Wool: sheep wool can be woven into diamond patterns and chemically made ​​softer. It is the imitation that is most difficult to tell apart from real pashmina. However, the fiber is less soft, less light, and less hot. And cheaper! But it is still a natural fiber.

Machine woven cashmere: It is not a cashmere strictly speaking since it is not woven by hand but woven industrially with Mongolian cashmere which has been added with a nylon thread to make it more resistant to the tension of the machine. This nylon thread is then dissolved in a chemical bath. Its appearance and touch are almost identical to that of a pashmina: only a very trained eye manages to recognize it.

Identifying the difference between cashmere and viscose is more difficult than it seems. Both fibers are remarkably soft. Cashmere is significantly more expensive, more durable, and much warmer than viscose.

Both viscose and cashmere can produce very soft fabrics. But cashmere is quite matt, without shine or shimmer. Viscose fibers have a remarkable sheen, especially when examined in strong light.  Viscose fibers rarely tend to pill. When you touch cashmere clothing for the first time, the surface should feel warm.
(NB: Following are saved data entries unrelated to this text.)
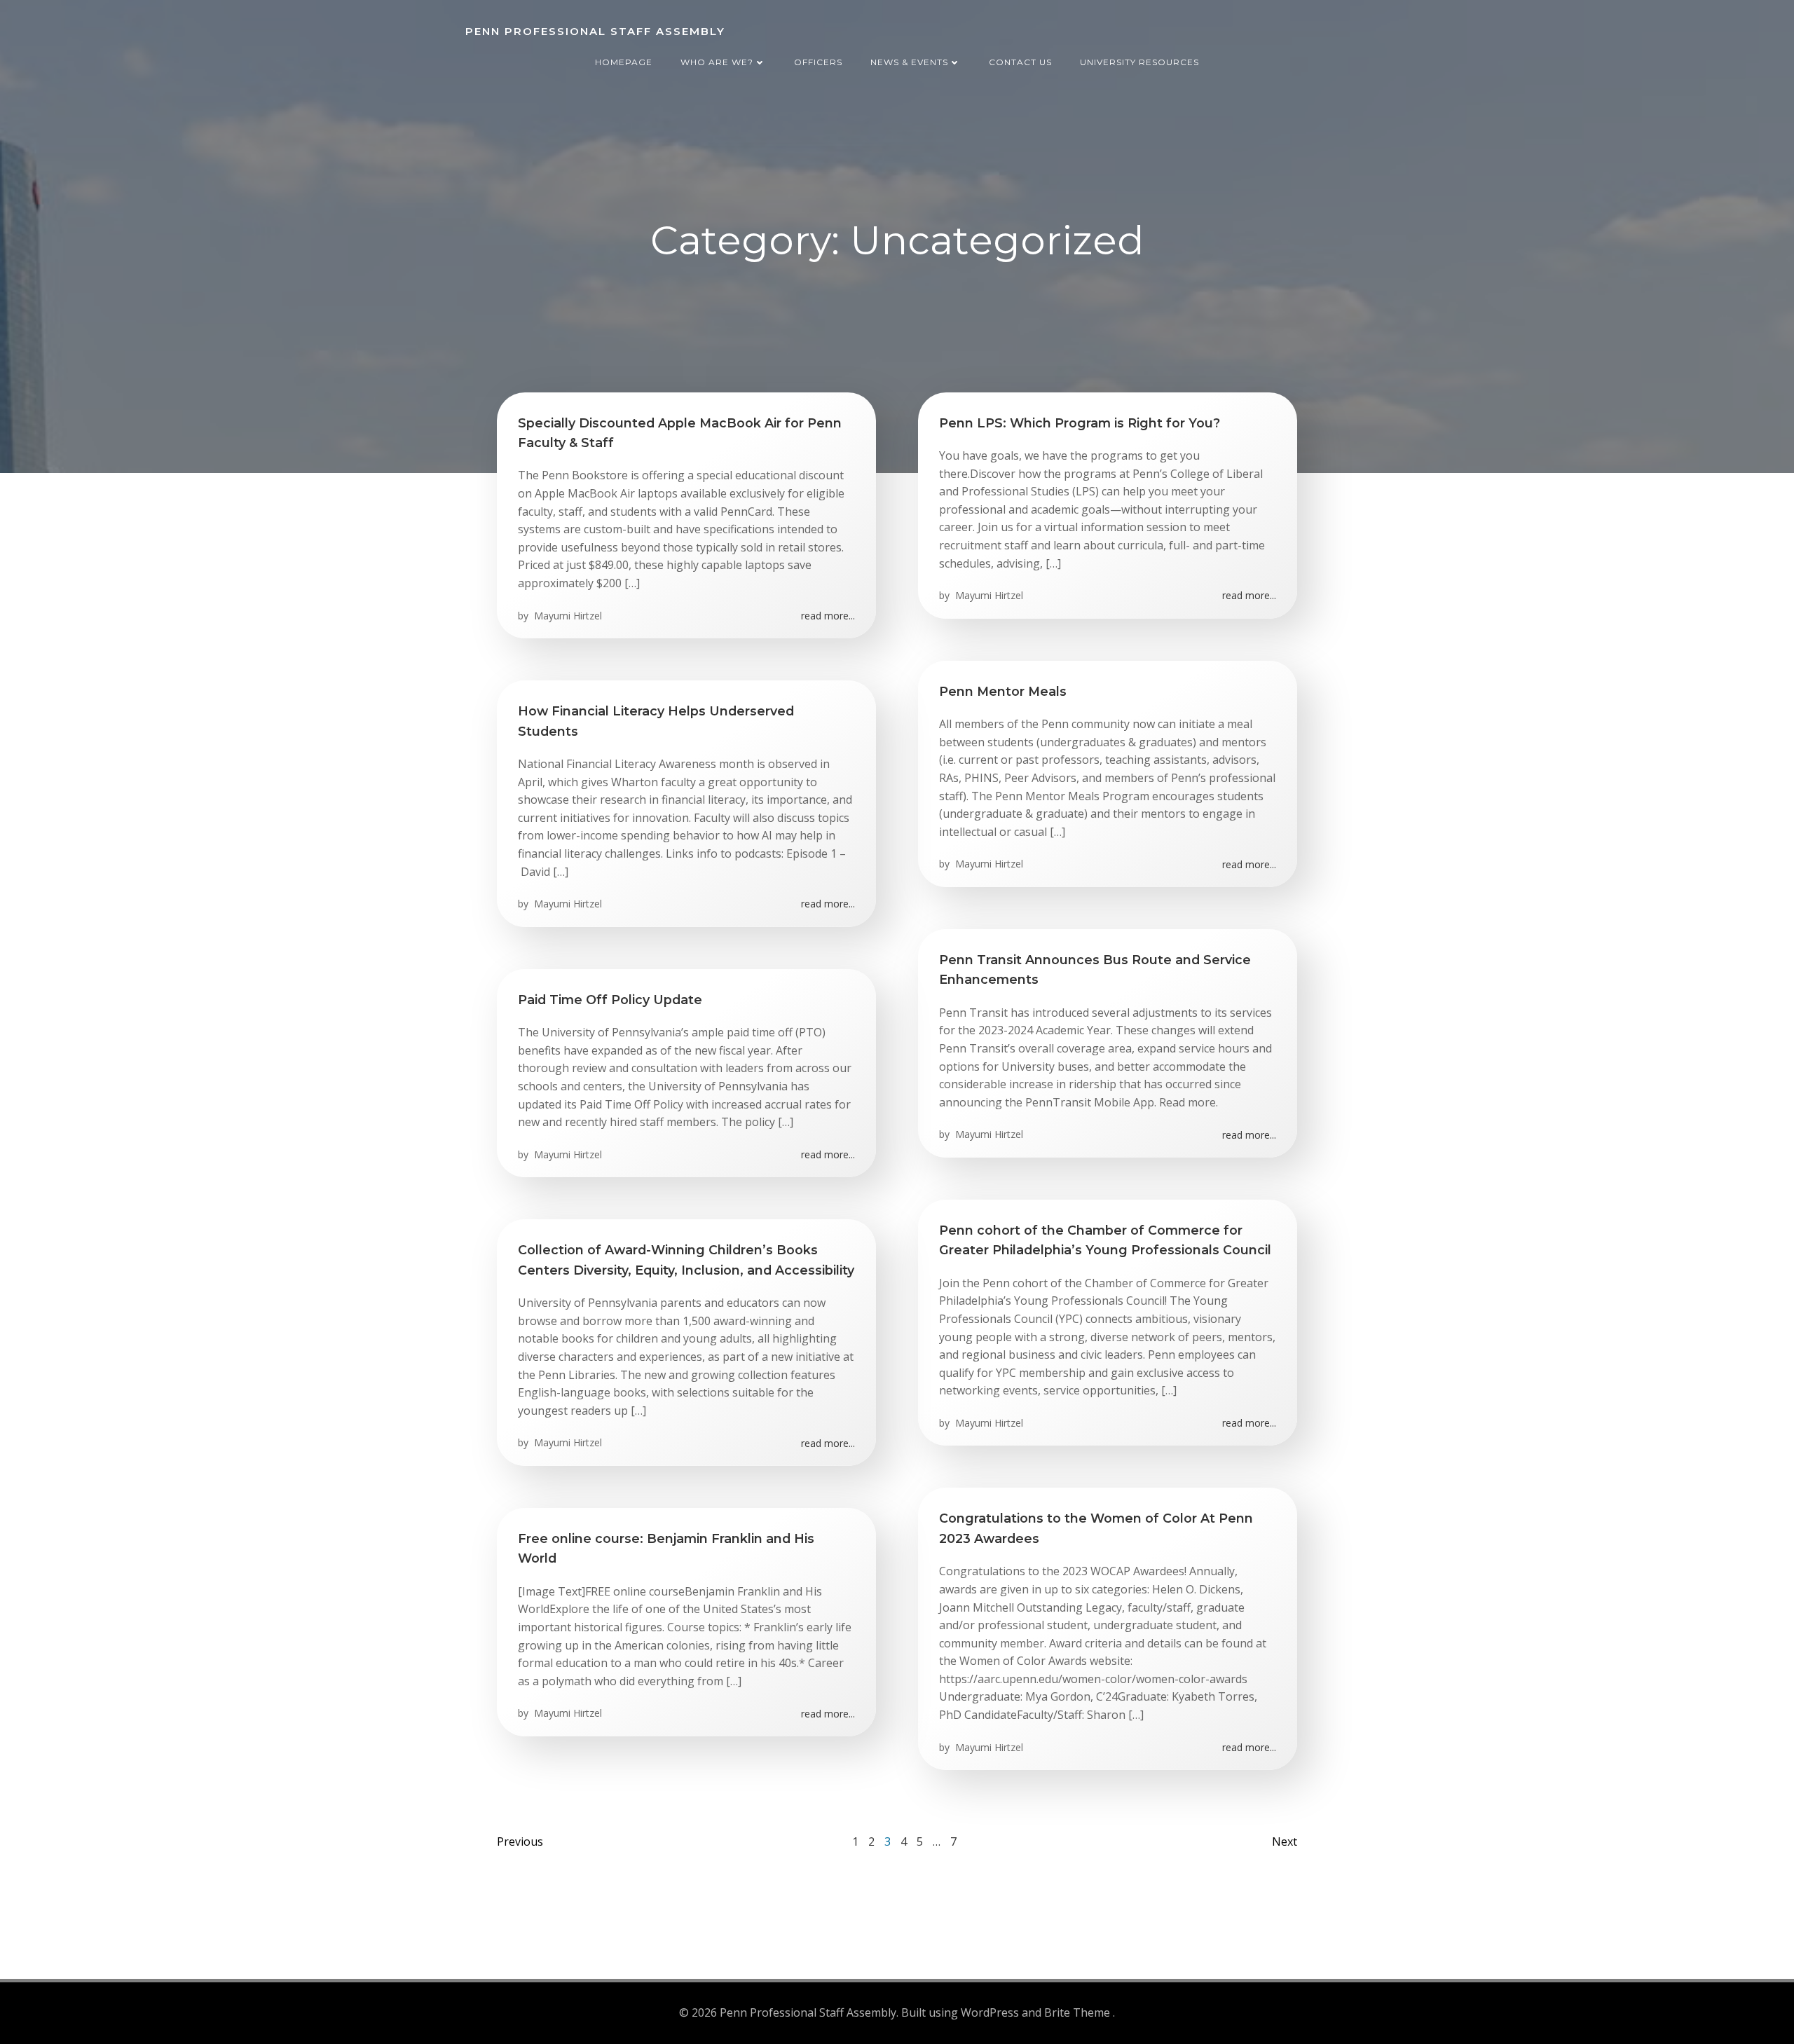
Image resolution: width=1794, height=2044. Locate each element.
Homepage (623, 62)
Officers (818, 62)
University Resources (1139, 62)
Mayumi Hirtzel (566, 615)
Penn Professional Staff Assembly (595, 31)
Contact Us (1020, 62)
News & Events (909, 62)
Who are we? (716, 62)
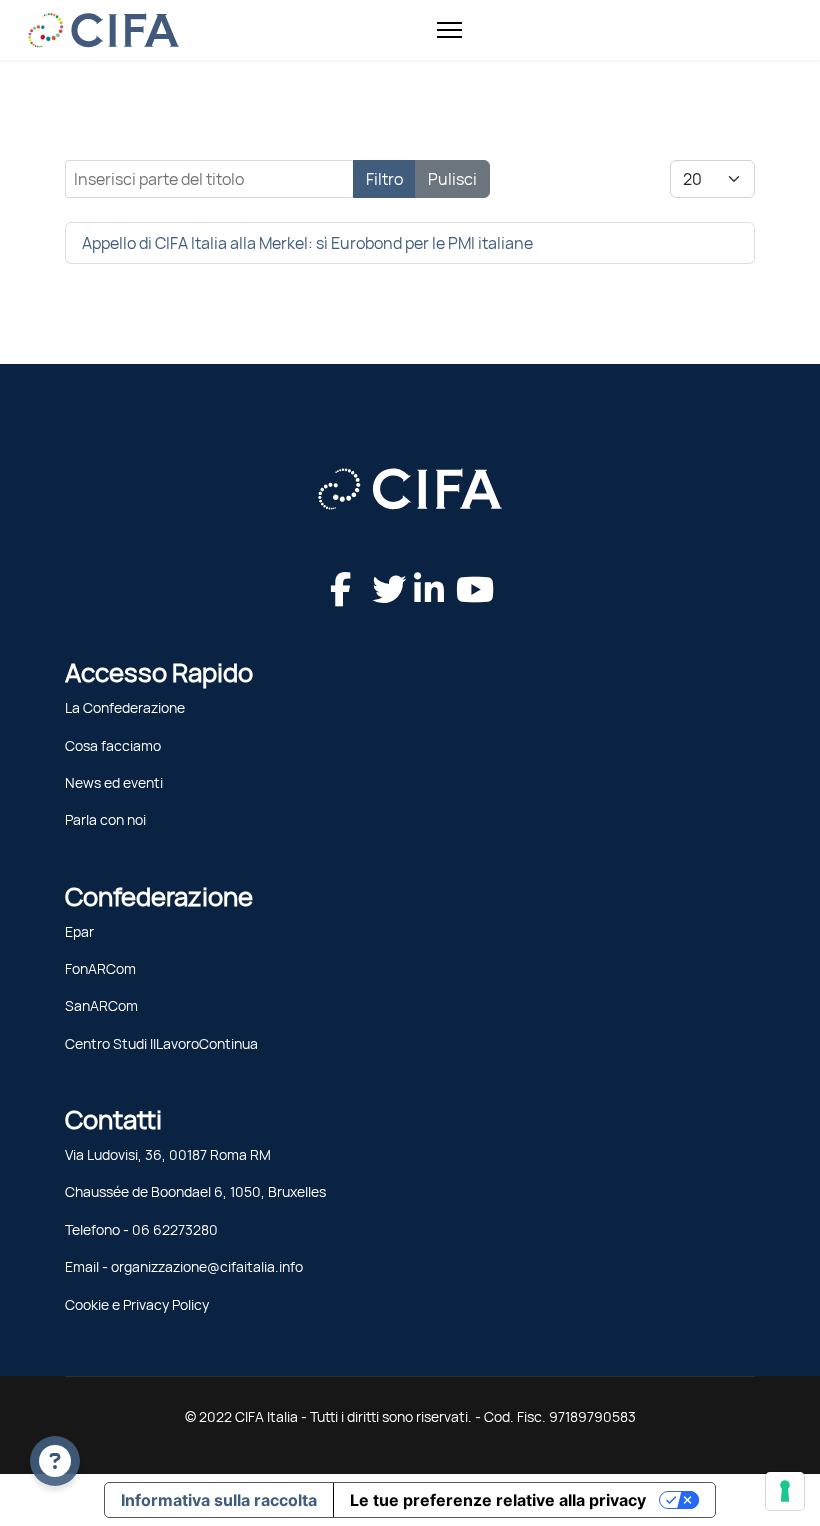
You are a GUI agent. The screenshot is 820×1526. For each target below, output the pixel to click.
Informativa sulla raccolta (219, 1500)
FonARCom (100, 969)
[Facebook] (337, 570)
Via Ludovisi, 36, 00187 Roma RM (168, 1155)
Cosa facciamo (113, 746)
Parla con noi (105, 820)
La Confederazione (125, 708)
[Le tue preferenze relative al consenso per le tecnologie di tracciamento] (785, 1491)
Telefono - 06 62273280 (141, 1230)
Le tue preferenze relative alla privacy (498, 1500)
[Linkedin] (421, 570)
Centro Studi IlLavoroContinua (161, 1044)
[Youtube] (463, 570)
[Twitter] (379, 570)
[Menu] (449, 30)
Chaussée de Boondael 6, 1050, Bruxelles (195, 1192)
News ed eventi (114, 783)
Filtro (384, 179)
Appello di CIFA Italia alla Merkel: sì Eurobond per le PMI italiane (307, 243)
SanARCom (101, 1006)
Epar (79, 932)
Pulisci (452, 179)
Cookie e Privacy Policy (137, 1305)
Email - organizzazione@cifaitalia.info (184, 1267)
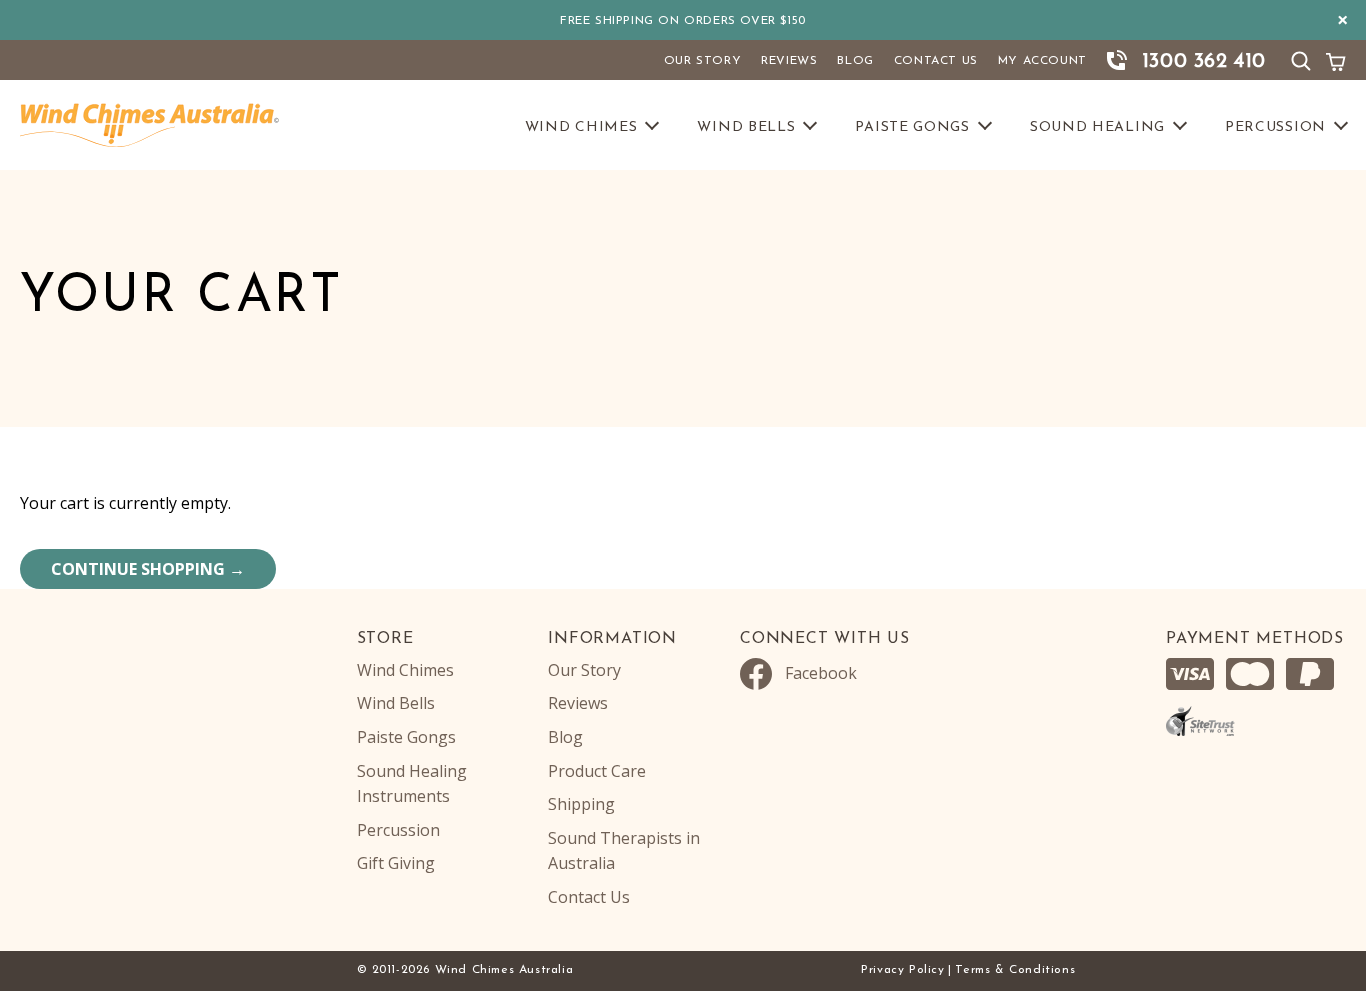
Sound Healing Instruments (412, 784)
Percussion (1275, 127)
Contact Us (936, 61)
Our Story (702, 61)
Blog (855, 61)
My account (1042, 61)
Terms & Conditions (1015, 970)
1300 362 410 (1204, 62)
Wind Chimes (581, 127)
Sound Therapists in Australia (624, 851)
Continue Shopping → (148, 569)
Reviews (789, 61)
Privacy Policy (902, 970)
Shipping (581, 804)
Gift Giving (396, 863)
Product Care (597, 771)
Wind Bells (746, 127)
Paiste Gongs (912, 127)
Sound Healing (1097, 127)
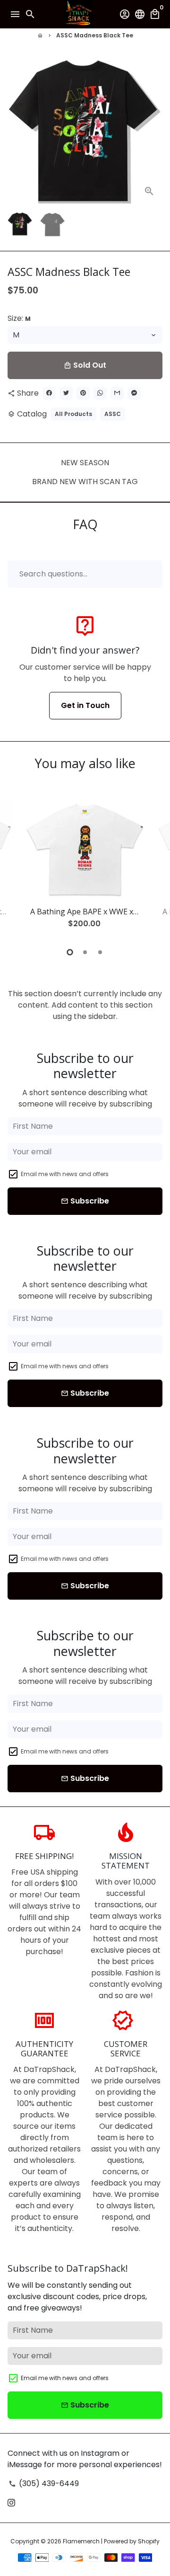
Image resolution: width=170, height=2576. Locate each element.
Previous (17, 867)
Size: (19, 318)
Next (153, 131)
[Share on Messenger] (134, 393)
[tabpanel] (85, 868)
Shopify (149, 2541)
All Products (73, 414)
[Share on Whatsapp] (100, 393)
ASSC (112, 414)
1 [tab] (70, 952)
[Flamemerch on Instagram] (11, 2502)
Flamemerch (81, 2541)
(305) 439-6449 (43, 2483)
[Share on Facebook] (49, 393)
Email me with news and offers (65, 1174)
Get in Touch (85, 705)
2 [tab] (85, 952)
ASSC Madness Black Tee (94, 35)
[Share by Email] (117, 393)
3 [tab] (100, 952)
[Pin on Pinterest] (83, 393)
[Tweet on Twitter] (66, 393)
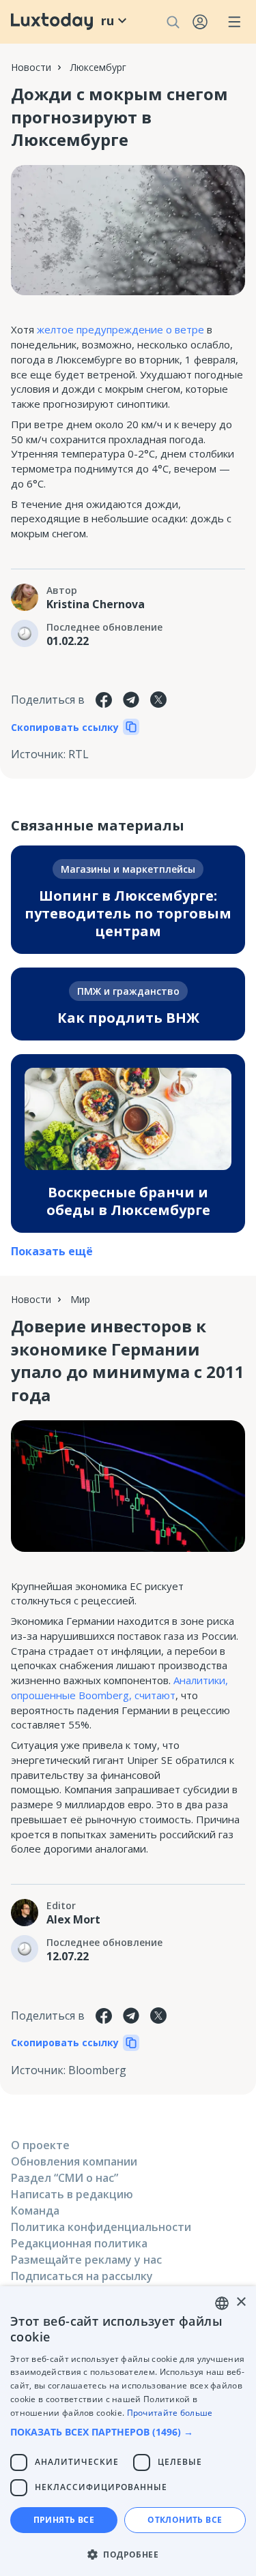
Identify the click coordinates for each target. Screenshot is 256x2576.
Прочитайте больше (170, 2412)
At least you can tell very obvious counterfeits by the fact that they feel cool on the skin and shine slightly.

If the fabric is cold and slightly shiny, it is certainly viscose. This inferior synthetic fiber is often used in Turkish, Indian, and Chinese imitations because it is easy to produce and very cheap. If, on the other hand, the fabric feels warm, then that speaks for cashmere!

Good cashmere clothing has a very close-meshed structure. Because the looser the meshes, the less wool was used and the more savings the manufacturer wants to make. So tightly woven fabric is a criterion that you can be quite meaningful.

Similarly, you can gently pull the fabric apart – high-quality cashmere will return to its original shape even after being stretched, while low-quality cashmere will

remain stretched.


Lower-priced cashmere is most often an indication of lower quality. Cashmere is very expensive and rare. If you find a cashmere scarf selling for a cheap price it is most probably cheaper. At Alchemy Story we are able to offer reasonable prices for the product as we are the producer and no middle men are involved.


Higher quality cashmere is soft and it softens over time with wear.  Some companies increase the softness by treating the cashmere with chemical additives and softeners or by over washing it.  This reduces the life of the cashmere garment, so beware of cashmere that feels unbelievably soft.  Rub the cashmere between your thumb and fingers, and then rub them together. 


Ply is the number of cashmere threads twisted together to make the cashmere yarn.  Two twisted threads are referred to as 2-ply, and 4 twisted threads are referred to as 4-ply etc.  Look for items that are at least 2-ply.  Higher plies such as 4-ply add additional warmth and smoothness but do not increase thickness.


As Cashmere is a natural fiber it will definitely pill and pilling is a good sign. The nature of cashmere is to pill and can be easily removed by hand or by using a cashmere comb. Like a fine wine, cashmere will improve with age if cared for properly. we recommend you use a cashmere comb with all your cashmere products. Once you notice thicker balls of pilling form, take your cashmere comb to your fabric. It won’t hurt the fabric as long as you’re doing it where actual pilling exists.


Good quality cashmere will, while lower quality cashmere will remain out of shape.  Also, stretch it and look through it.  The tighter the knit of the cashmere the better it will retain its shape and be less susceptible to holes.